Como ve, no siempre está en contra de lo que dice la vieja.

– Tratá de encontrar para la próxima el árbol ese -me pidió Adriana María-. Lo metí no sé dónde, en el dormitorio de ustedes. ¡Tengo una cabeza!

Porque pensaba en cuestiones que me tocaban de cerca, tardé en comprender que me hablaba del árbol genealógico; recordaba unos tiempos, ahora inimaginables, en que

no salía mi señora sin que yo me hundiera en la angustia y el recelo.

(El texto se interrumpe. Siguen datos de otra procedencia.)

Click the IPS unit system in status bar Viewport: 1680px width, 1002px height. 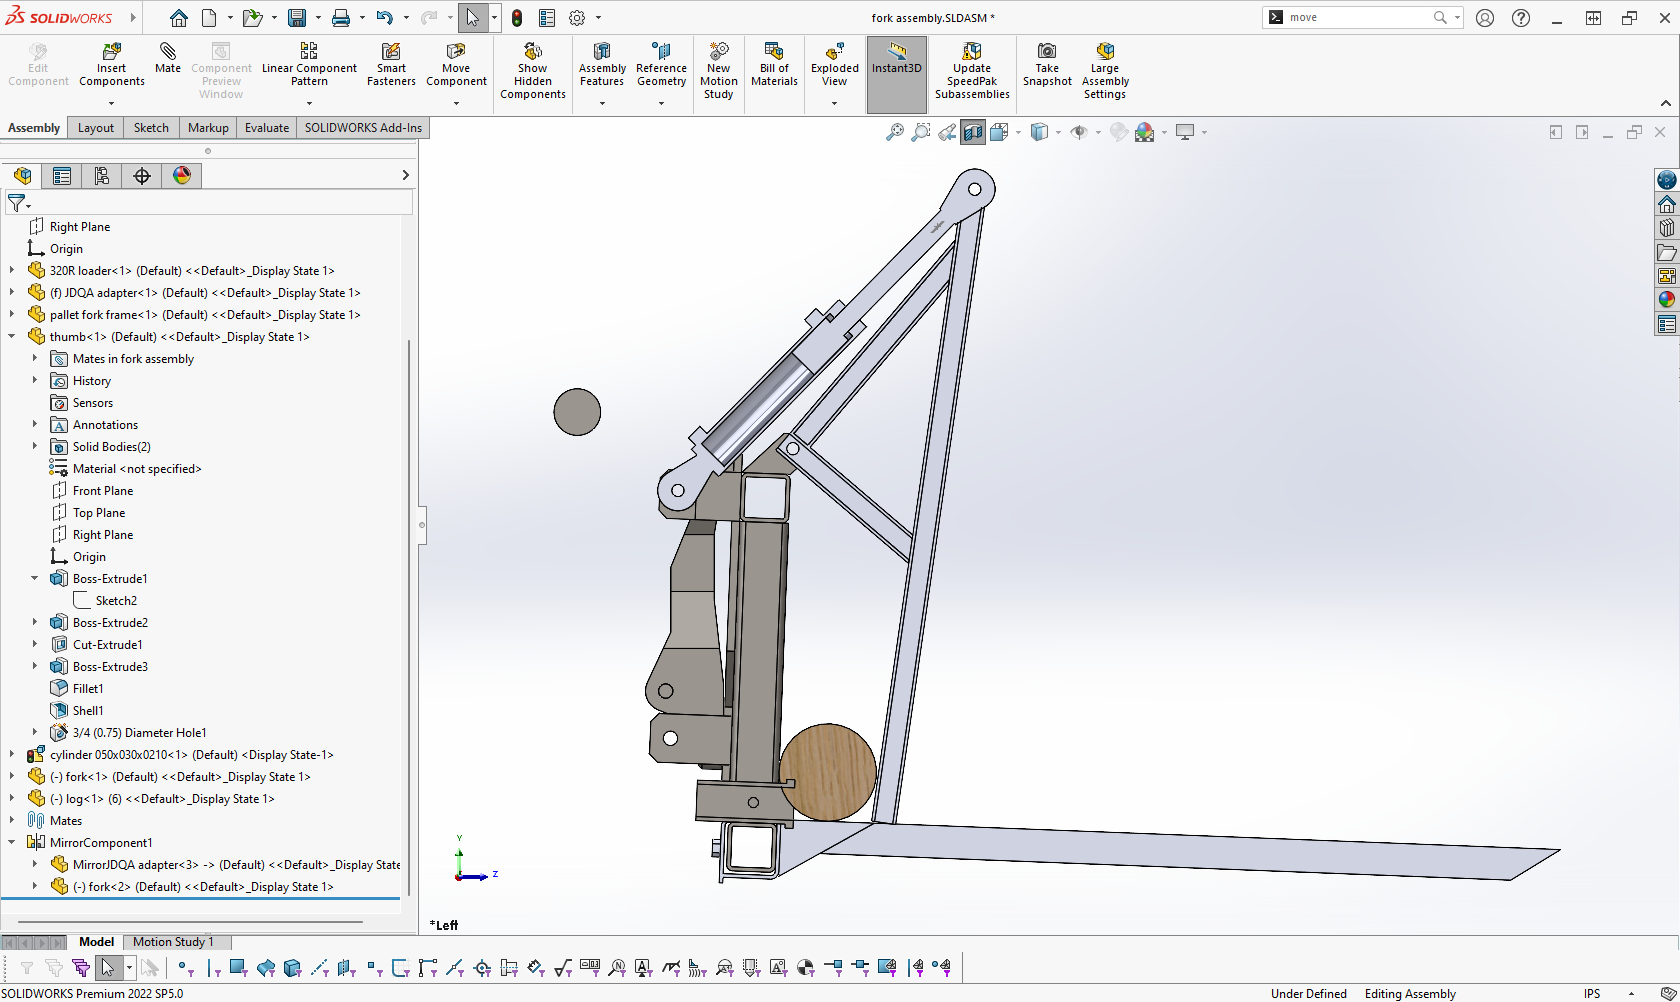[x=1592, y=993]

Pensé, le juro, que no debía quejarme de la suerte.

XLIV

Cuando la familia se alejaba, recapitulé mentalmente la tarde, la califiqué de verdadera pesadilla y, después, recordando un dicho muy del gusto de Aldini, de pantomima acuática. Perdone si la impropiedad de ese dicho le molesta. Yo lo empleo porque señala sin atenuantes el aspecto confuso y a lo mejor cómico de los hechos que sucedieron; aspecto que para mí los vuelve más tristes.

Como se habían ido las visitas, yo entraba en casa con un sentimiento de alivio. Ceferina entonces declaró:

– Este paseo me va a dar un tiempo precioso para que le revise las pertenencias.

En un principio no comprendí, o no pude creer; luego formalmente me opuse.

– ¿Cómo te imaginás que voy a permitir esa barbaridad?

Preguntó:

– ¿Qué hay de malo?

– ¿Cómo qué hay de malo? -repetí.

Para lograr lo que se propone es muy zorra.

– Si no encuentro nada, seré la primera en reconocerlo.

Saqué fuerzas de mi lealtad y no cedí en lo más mínimo. Se lo dije claramente:

– Yo, che, soy leal a mi señora.

Se enojó como si viera en mis palabras algo censurable y hasta ridículo. A veces parecería que le molesta a una mujer que un hombre le asegure que es leal a otra. Ceferina disimuló como pudo la furia, para preguntar en el tonito más dulzón:

– Dejándome con la duda ¿qué ganás?

"Nada" me dije. "Que me cansés y atolondrés con indirectas ¿o no recuerdo lo porfiada que puede ser?". Mientras nos demorábamos en el debate, avanzábamos a la pieza y antes que yo comprendiera el significado de sus actos, empezó a registrar el ropero. Cuando me recuperé del asombro, le grité:

– ¡Es un atropello! ¡No lo voy a permitir! ¡Se da vuelta Diana y ya nadie la respeta!